Kriminalität
Anstiftung zu Böllerwurf: Youtuber verurteilt

Mitten im vorweihnachtlichen Rummel ertönt in einem Einkaufszentrum plötzlich ein lauter Knall. Menschen geraten in Panik und flüchten. Ein junger Youtuber hatte den Böllerwurf in Auftrag gegeben und wurde dafür nun bestraft.

Freitag, 16.08.2019, 15:43 Uhr aktualisiert: 16.08.2019, 15:52 Uhr
Justitia mit Sonne und Taube.
Justitia mit Sonne und Taube. Foto: Arne Dedert

Wolfsburg/Dortmund (dpa) - Nach einem Böllerwurf in einem Dortmunder Einkaufszentrum, der kurz vor Weihnachten eine Massenpanik auslöste, sind der Drahtzieher und ein Helfer schuldig gesprochen worden. Ein 17-jähriger Wolfsburger, der von der Aktion ein Video für seinen Youtube-Kanal wollte, erhielt eine Bewährungszeit von zwei Jahren, wie das Amtsgericht Wolfsburg am Freitag mitteilte. Zudem bekam er zwei Wochen Dauerarrest und 120 Arbeitsstunden aufgebrummt. Gegen einen 18-Jährigen aus dem Kreis Helmstedt wurden vier Tage Kurzarrest und 80 Stunden gemeinnützige Arbeit verhängt. Er hatte die Aktion zunächst gefilmt.
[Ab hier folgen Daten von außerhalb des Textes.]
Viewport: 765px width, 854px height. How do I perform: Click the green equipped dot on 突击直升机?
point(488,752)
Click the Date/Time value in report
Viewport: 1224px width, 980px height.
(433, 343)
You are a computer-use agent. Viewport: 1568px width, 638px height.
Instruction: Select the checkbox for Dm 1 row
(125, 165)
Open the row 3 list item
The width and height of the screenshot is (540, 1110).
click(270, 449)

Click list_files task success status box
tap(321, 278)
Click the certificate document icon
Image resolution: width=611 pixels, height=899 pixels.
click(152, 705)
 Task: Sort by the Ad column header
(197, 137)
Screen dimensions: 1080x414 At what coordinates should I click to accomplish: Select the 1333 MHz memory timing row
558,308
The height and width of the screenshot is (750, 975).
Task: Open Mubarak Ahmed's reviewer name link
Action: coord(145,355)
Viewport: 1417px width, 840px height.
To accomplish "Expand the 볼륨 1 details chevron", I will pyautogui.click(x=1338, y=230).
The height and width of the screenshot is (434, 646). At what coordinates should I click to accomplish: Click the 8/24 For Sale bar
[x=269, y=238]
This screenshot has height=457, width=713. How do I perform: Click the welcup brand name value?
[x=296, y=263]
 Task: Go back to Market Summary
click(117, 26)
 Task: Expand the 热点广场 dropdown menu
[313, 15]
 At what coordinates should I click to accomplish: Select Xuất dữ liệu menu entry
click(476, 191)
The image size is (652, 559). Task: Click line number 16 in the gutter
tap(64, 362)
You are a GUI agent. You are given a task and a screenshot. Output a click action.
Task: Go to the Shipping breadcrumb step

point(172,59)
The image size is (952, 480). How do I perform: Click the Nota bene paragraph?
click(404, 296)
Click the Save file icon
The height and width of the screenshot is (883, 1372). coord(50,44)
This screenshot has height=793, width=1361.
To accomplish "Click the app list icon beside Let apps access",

Die beiden sollen andere Jugendliche dazu angestiftet haben, in dem Einkaufszentrum einen sogenannten Polenböller zu zünden. Menschen flüchteten in Panik, einige erlitten auch Knalltraumata, Schocks oder verletzten sich beim eiligen Verlassen der Geschäfte. Beide Jugendliche hatten nach Angaben des Gerichts gestanden, sich einsichtig und reumütig gezeigt und mehrfach entschuldigt. Der 17-Jährige wurde wegen gefährlicher Körperverletzung und Störung des öffentlichen Friedens verurteilt, der 18-Jährige wegen Beihilfe.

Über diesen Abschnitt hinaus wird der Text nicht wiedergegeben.